I finally got an e-book reader three weeks ago (um, yes, a Kindle Touch). It’s taken me a long time to choose one basically because I find the screens which e-book readers are equipped with too small in all cases. I guess the idea is that their overall size reproduces that of a smallish paperback you can easily carry in your handbag but this makes the actual screen tiny. An I-Pad is not an option for me, as its bright screen makes reading far more tiring and, well, it’s also too big to carry comfortably in my several bags as they remain unfashionably small.

I think Virginia Woolf was the one who said that when we start a book the first thing we do is check how many pages it has (I do worse things, such as reading the ending, don’t ask me why, too long to explain). I supposed she meant we assess the effort which reading that particular volume will entail. So far, this is what I miss most in my e-book reading practice. I’m getting used very slowly to the idea that instead of pages the Kindle screen announces the percentage of the text I have read so far. Also, the uniformity of the text is quite mindboggling as, logically, the specifics of each edition are lost (yes, yes, I know I can customize the text but that’s not my point). I’m just a novice e-book reader and there’s, as you can see, little I can say, perhaps I’ll add that Project Gutenberg has become my latest addiction. No, I haven’t bought anything yet –actually, no e-book reader around me seems to be buying any e-books.

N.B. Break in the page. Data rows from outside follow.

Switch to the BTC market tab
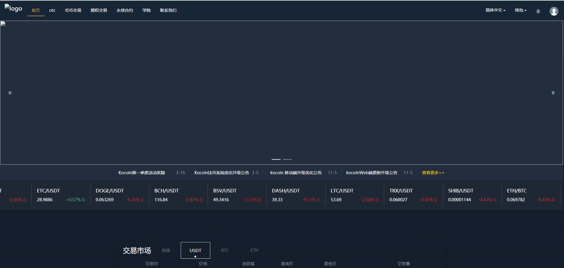Image resolution: width=564 pixels, height=268 pixels. [225, 250]
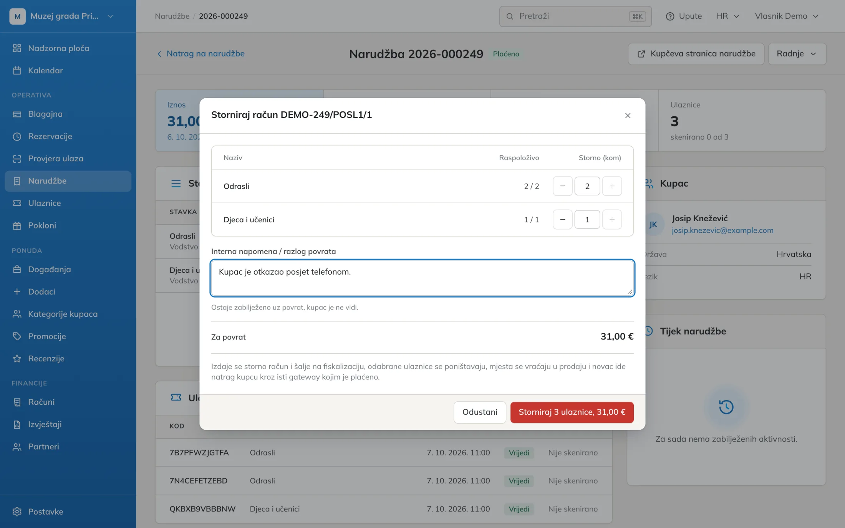Increase Odrasli storno quantity with plus
Image resolution: width=845 pixels, height=528 pixels.
[612, 186]
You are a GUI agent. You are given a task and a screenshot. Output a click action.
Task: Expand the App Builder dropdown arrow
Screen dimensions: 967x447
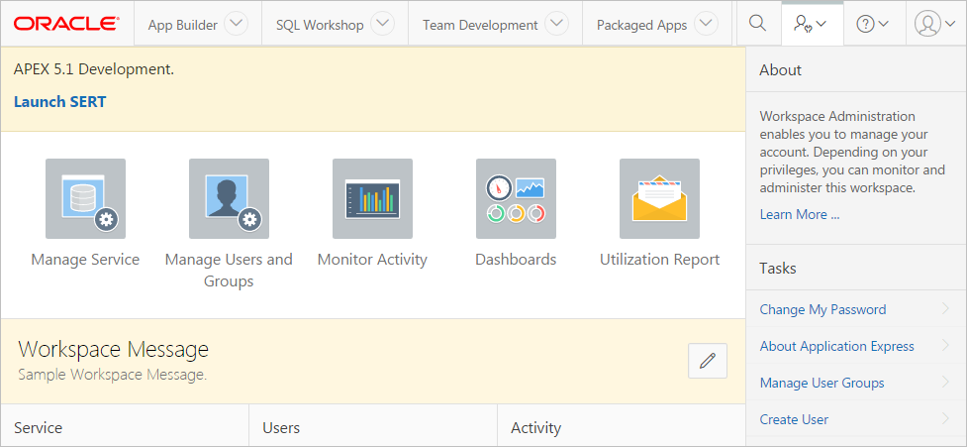236,25
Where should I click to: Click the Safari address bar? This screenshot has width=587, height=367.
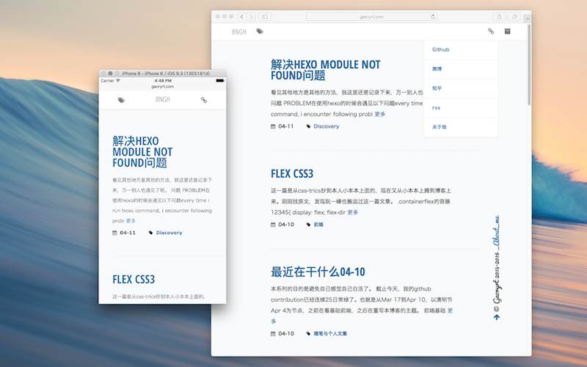click(x=371, y=16)
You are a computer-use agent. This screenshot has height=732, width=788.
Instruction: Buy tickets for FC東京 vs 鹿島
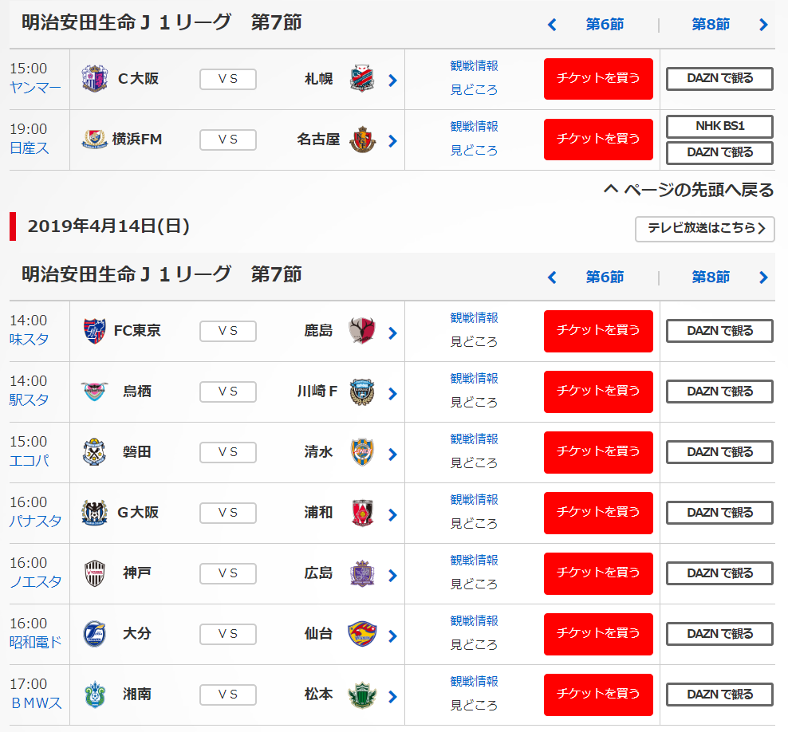coord(598,331)
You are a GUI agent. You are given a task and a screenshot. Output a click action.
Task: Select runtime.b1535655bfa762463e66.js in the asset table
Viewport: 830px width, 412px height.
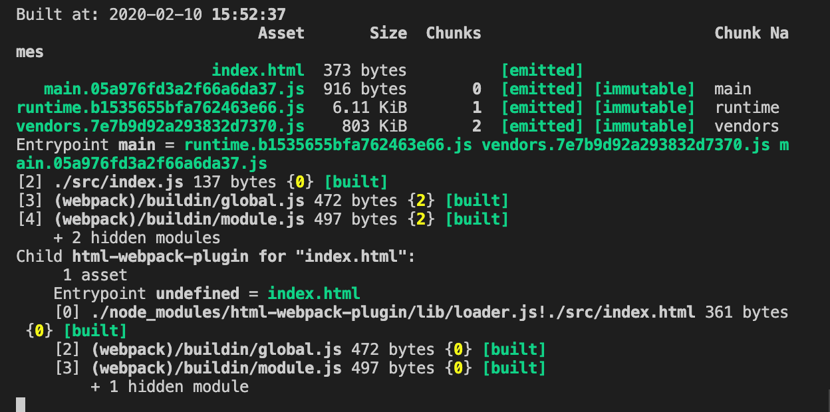(x=160, y=107)
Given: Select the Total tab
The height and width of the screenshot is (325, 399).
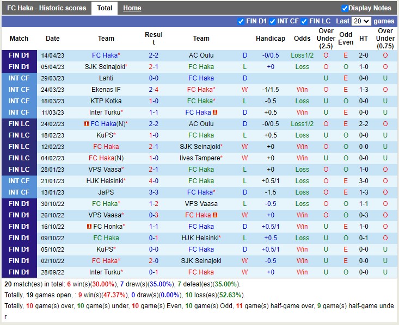Looking at the screenshot, I should pyautogui.click(x=105, y=8).
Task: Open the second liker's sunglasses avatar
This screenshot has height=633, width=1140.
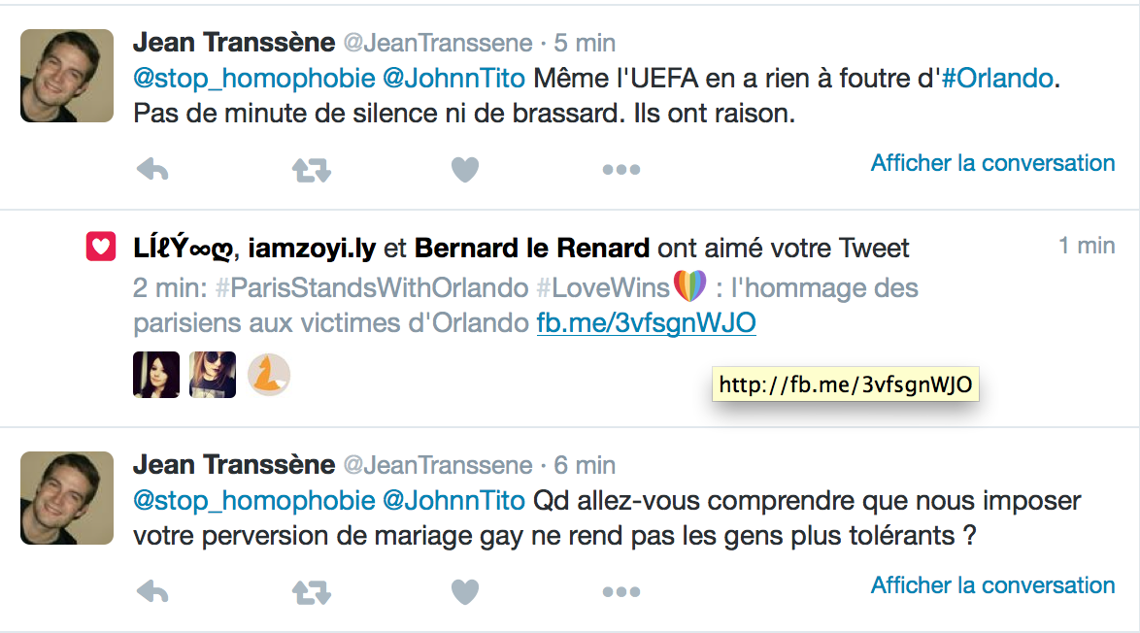Action: click(x=213, y=375)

The odd thing is that I use my Kindle horizontally from day one, which means that I read roughly the equivalent of half a conventional page with every touch. I’m sure this has to do with the size-matters problem I mentioned and clearly indicates that possibly 8 inches and not 6 would be the ideal screen size (an I-Pad has a 9.7 inch screen). I’m just saying a very obvious thing if I mention that what I enjoy about the e-book reader and dislike in computers is not just the comfort of the e-ink for my tired eyes but that I can avoid scrolling.

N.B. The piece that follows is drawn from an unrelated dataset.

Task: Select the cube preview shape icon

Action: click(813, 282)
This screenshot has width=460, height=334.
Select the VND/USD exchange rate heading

In one of the episodes of the BBC documentary series The Virtual Revolution (http://www.bbc.co.uk/programmes/b00n4j0r/episodes/guide) I heard an American lecturer (at Harvard?) argue that first-year students resist having to read books because they’re used to reading just short texts on the net and they don’t see the need for a book-long argumentation of any idea. In the same episode a British researcher demonstrated that we hardly ever read the complete contents of the webpages we check: we just skim through them. This is, precisely, the problem: scrolling results in superficial, partial reading –somehow we need pages to focus. The youngest raised on a diet of scrolling resist page-based reading (except, of course, the bookworms); we, the pre-internet diplodocus have brought pages back with a vengeance thanks to the e-book reader. So, it’s not so much, for me, a matter of paper vs. screen but a matter of scrolling vs. thumbing pages (whether physical or virtual). Thumbing wins, em, hands down.

What I don’t get about the e-book reader is the cult of the cover. I have no idea why people spend roughly 30% of the value of this high-tech gadget (129 euros) on an old-fashioned leather cover seemingly aimed at pretending the e-book reader is a paper book. My Kindle is for that reason still a domestic instrument, as I will not go for the absurd leather cover and will not squander silly money on an over-priced neoprene or cloth cover, which is all it takes. I have even considered making my own cover (yes, there are websites for that!). A friend carries her Kindle in a cute tiny folder with elastic binders and that seems to be plain sensible –though, believe it or not, a cute tiny folder is not that easy to find!

I never, ever thought this would be the main problem when owning an e-book reader… Suggestions welcome!!